金黄色葡萄球菌能够表达广泛的毒力因子,从而逃避宿主免疫反应,并引发多种疾病。金黄色葡萄球菌感染的发病机理取决于生产的表面蛋白能够调节细菌黏附于宿主组织,分泌的一系列细胞外毒素和酶能够破坏宿主细胞和组织,避开宿主的免疫防御,使细菌在宿主细胞中生长和扩散(M.E.Powers,J.Bubeck Wardenburg.Igniting the fire:Staphylococcus aureus virulence factors in the pathogenesis of sepsis.PLoSPathog.,2014,10(2):e1003871.)。外毒素是金黄色葡萄球菌在指数后期和早期静止期分泌到细胞外基质中的蛋白质,它们能参与组织渗透,使细菌入侵宿主,还能溶解细胞作用,从中获取必要的营养物质帮助细菌生长。金黄色葡萄球菌分泌的常见外毒素包括溶血素、白斑毒素、去角质毒素、肠毒素(Staphylococcal enterotoxin,SE)和中毒性休克综合征毒素-1(Toxic shock syndrome toxin-1,TSST-1)(C.Kong,H.Neoh,S.Nathan.TargetingStaphylococcus aureus Toxins:A Potential form of Anti-VirulenceTherapy.Toxins(Basel),2016,8(3).)。

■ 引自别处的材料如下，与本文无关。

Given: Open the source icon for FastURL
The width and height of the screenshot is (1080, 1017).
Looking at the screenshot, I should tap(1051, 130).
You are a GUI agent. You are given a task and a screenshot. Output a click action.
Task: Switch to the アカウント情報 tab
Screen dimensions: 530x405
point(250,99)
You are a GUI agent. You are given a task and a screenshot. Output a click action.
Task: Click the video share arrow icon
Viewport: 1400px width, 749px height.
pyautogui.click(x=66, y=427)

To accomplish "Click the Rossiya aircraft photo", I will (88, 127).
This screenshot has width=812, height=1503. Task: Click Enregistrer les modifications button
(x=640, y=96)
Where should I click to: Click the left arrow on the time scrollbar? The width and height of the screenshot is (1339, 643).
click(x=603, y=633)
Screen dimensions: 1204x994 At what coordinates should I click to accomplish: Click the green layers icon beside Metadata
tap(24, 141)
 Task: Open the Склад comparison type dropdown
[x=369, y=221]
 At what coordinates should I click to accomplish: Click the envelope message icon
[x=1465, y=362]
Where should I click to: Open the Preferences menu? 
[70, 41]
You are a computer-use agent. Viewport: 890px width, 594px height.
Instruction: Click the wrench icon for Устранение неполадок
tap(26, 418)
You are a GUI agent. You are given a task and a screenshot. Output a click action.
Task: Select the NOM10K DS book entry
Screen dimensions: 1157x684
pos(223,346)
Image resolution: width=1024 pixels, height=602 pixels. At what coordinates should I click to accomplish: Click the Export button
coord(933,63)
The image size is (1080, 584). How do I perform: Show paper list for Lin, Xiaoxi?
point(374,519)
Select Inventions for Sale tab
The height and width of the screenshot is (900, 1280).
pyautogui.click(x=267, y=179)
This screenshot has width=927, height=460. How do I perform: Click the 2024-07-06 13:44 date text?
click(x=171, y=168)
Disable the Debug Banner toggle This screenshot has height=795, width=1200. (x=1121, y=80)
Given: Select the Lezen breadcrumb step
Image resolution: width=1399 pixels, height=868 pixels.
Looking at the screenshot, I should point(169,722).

SE可引起呕吐和腹泻,是食源性疾病的最常见原因之一。SE根据抗原异质性进行分型,目前已鉴定的SE有20多种(N.Balaban,A.Rasooly.Staphylococcalenterotoxins.Int.J.Food Microbiol.,2000,61(1):1-10.)。SE是启动T细胞活化和增殖的超抗原,其中葡萄球菌肠毒素B(Staphylococcal enterotoxin B,SEB)是研究最深多的SE之一,被美国疾病控制和预防中心列为B级生物战剂,使其成为开发抗毒素中和抗体的潜在靶标。SEB直接与抗原呈递细胞表面的主要组织相容性复合物II类分子(MHC II)和T细胞受体(TCR)特定Vβ区结合,导致单核/巨噬细胞和T淋巴细胞均过度活化。活化的宿主细胞会产生大量促炎性细胞因子和趋化因子,从而激活炎症和凝血反应,导致发热、低血压和休克等临床症状。
针对SEB目前没有批准的疫苗或者特定的药物治疗,目前的研究提出了多种治疗方法,包括小分子治疗剂,针对SEB的疫苗,以及SEB靶向单克隆抗体。基于抗体药物为核心的被动免疫治疗MRSA感染具有巨大的发展应用前景,将可成为“非抗生素”治疗MRSA感染和控制耐药性发展新的免疫防治手段。
纳米抗体(nanobody,Nbs)是一种重组抗体片段,大小约为15kDa,发现于骆驼、羊驼等驼科体内,是驼科中的重链抗体的可变区,又称为单域抗体(variable domain ofheavy chain of heavy-chain antibody,VHH),其仅由两条H链组成,缺失L链。Nbs具有良好的生物和理化性质,其体积小、结构简单、易于表达、耐热、特异性强。随着人们对纳米抗体的不断深入探索,其在生物技术和安全检测、临床治疗等各领域得到广泛应用。
发明内容
为了弥补现有技术的不足,本发明的目的在于提供一种纳米抗体,所述纳米抗体具有较高的亲和活性与结合活性,能够有效的防治金黄色葡萄球菌的感染,
为了实现上述目的,本发明采用如下技术方案:
本发明的第一方面提供了一种抗肠毒素的纳米抗体,所述纳米抗体的重链可变区的CDR1、CDR2、CDR3的氨基酸序列分别如SEQ ID NO:1、2、3所示。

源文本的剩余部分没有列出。